Sandra Milena Chingaté

Universidad Nacional De Colombia, Colombia

Title: In silico design of analogue peptides derived of bombina species with improved antimycobacterial activity in vitro

Biography

Sandra Milena Chingaté is Chemist, Magister in Biochemistry Science and doctoral student in Biochemistry Science at the Universidad Nacional De Colombia . Director of Career Technology in Industrial Chemistry at the Technological Corporation of Bogota. She has developed her research in the area of antimicrobial peptides as new anti-TB compounds in the research group Biochemistry and Molecular Biology of Mycobacterium at Universidad Nacional De Colombia.

Abstract

Tuberculosis has become a major public health problem due to the emergence of multidrug resistant Mycobacterium tuberculosis strains; therefore, the development of new anti-TB compounds is necessary. The secretions from the skin of the Bombina species have antimicrobial peptides with broad-spectrum activity. In this work, using the server (http://www.imtech. res.in/raghava/antibp/index.html) and database (APD,http://aps.unmc.edu/AP/main.php), derived amino acid sequences of Bombinin and Maximin 1 that displayed the best antibacterial score, cationic and helical structure that improve their interaction with the mycobacterial membrane were obtained.
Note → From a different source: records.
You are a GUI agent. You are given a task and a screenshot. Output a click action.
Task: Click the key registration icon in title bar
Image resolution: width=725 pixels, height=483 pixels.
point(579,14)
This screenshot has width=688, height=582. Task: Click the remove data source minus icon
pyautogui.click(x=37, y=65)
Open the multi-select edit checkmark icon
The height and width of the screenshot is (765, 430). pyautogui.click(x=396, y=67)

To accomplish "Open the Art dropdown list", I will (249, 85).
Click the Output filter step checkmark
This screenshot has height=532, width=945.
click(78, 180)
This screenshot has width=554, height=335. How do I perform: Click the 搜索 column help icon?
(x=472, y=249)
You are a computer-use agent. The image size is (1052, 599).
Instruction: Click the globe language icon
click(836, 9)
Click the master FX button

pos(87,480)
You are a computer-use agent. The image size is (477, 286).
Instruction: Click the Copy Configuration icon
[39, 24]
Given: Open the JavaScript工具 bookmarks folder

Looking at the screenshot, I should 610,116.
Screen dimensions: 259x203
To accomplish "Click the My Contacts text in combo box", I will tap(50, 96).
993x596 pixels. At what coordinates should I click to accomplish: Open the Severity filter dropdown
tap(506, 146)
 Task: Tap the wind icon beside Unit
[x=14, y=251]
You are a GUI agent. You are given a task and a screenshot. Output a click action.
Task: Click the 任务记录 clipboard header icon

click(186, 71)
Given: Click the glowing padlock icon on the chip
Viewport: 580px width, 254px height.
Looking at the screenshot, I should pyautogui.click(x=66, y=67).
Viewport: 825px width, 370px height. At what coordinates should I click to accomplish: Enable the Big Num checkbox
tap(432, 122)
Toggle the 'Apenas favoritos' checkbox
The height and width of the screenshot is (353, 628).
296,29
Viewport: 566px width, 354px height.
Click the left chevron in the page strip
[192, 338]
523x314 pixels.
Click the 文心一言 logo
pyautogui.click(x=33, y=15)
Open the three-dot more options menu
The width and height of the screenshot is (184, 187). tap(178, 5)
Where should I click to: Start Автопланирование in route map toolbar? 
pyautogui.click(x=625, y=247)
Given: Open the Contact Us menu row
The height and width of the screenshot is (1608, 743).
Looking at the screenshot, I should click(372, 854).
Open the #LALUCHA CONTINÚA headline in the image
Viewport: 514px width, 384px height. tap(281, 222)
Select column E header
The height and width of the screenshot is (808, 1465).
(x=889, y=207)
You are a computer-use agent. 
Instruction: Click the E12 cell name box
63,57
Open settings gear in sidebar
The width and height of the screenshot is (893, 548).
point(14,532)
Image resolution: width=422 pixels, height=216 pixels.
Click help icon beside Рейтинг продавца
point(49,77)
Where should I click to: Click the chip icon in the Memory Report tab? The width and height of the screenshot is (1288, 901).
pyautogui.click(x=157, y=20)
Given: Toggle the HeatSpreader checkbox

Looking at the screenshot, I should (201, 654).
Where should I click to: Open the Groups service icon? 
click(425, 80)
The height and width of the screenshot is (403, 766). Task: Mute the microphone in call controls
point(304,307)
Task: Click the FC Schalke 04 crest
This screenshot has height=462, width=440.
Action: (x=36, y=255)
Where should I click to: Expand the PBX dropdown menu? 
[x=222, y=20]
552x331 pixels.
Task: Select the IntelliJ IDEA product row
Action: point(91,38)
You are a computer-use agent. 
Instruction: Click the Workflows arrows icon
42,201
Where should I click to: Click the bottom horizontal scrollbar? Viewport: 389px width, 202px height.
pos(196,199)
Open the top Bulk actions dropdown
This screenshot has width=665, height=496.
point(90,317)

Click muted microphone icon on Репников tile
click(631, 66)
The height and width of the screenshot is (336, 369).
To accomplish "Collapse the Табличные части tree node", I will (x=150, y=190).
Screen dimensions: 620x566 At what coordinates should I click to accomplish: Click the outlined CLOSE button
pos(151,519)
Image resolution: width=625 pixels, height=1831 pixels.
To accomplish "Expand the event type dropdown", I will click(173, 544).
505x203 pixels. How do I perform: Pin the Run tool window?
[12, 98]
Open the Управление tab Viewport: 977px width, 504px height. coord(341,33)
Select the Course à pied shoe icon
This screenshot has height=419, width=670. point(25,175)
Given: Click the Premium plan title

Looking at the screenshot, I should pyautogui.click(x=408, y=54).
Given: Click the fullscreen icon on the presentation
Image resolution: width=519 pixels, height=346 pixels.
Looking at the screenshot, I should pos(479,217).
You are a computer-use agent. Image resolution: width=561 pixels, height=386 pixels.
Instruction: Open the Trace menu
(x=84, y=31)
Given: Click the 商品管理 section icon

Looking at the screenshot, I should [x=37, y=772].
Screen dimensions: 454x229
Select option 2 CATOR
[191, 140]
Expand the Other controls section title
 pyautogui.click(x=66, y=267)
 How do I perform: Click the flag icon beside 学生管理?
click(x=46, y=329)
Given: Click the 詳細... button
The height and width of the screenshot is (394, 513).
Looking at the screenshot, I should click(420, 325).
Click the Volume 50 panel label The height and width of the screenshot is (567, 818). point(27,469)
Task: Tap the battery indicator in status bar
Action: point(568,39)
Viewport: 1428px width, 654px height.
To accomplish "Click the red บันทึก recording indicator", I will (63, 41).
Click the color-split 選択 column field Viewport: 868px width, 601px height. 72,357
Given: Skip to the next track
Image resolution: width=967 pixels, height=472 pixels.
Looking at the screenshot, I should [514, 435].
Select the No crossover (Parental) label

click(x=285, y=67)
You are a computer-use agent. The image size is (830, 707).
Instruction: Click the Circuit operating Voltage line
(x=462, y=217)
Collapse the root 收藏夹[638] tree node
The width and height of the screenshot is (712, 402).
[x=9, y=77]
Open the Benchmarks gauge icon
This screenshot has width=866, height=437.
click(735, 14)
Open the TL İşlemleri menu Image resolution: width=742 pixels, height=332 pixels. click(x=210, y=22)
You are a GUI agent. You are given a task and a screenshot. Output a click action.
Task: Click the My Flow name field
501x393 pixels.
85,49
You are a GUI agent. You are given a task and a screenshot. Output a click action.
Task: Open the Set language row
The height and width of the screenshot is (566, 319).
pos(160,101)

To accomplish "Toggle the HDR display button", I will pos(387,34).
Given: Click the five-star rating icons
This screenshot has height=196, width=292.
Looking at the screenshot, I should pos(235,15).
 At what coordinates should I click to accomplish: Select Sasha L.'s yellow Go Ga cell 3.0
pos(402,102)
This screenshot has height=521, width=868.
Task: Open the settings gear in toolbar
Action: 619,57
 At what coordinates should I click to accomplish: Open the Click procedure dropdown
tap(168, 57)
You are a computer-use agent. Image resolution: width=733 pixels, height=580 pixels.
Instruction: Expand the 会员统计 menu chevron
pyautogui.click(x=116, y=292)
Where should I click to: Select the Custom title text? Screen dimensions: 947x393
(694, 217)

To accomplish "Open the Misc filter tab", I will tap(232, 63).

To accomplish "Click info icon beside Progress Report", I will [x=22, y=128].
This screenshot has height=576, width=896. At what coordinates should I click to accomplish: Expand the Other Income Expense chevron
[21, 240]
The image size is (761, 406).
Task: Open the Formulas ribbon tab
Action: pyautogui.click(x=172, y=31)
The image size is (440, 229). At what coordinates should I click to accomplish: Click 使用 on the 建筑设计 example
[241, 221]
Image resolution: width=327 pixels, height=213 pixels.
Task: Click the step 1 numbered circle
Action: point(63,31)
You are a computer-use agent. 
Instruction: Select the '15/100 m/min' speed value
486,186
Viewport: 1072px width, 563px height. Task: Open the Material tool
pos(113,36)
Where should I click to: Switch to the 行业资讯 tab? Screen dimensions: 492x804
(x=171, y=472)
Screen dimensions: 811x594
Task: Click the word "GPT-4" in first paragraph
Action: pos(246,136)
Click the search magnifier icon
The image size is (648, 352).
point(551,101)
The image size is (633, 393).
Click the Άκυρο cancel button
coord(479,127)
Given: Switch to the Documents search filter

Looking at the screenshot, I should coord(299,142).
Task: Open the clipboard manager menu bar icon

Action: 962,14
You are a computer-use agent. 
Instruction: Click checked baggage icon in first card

The same analysis was used to modify the primary structure of the selected amino acid sequences in order to increase their antimycobacterial features. The designed peptides were synthesized by the Fmoc technique, characterized by MALDI-TOF and their activity was determined on M.smegmatis mc2155 cells using resazurin. In addition, were assessed the hemolytic activity, their ability to interfere the basal ATPase activity of M. smegmatis mc2 155 plasma membrane and cytotoxic activity on murine macrophages J774. The experimental strategy allowed to find the 15 amino acid sequence derived of Bombinin and Maximin 1 with the best antibacterial characteristics and helical structure (peptide-A). The replacement of some amino acids of the peptide-A enabled to find a new sequence (peptide-B) with helical structure to be found, also improved positive charge and augmented antibacterial value. The peptide Maximin 1-B showed a lower MIC (2400μg/mL to 150μg/mL), and Maximin 1-A showed a higher inhibition of the basal ATPase activity of M. smegmatis mc2155 plasma membrane (24, 4%), and the peptides don’t show toxicity over murine macrophages.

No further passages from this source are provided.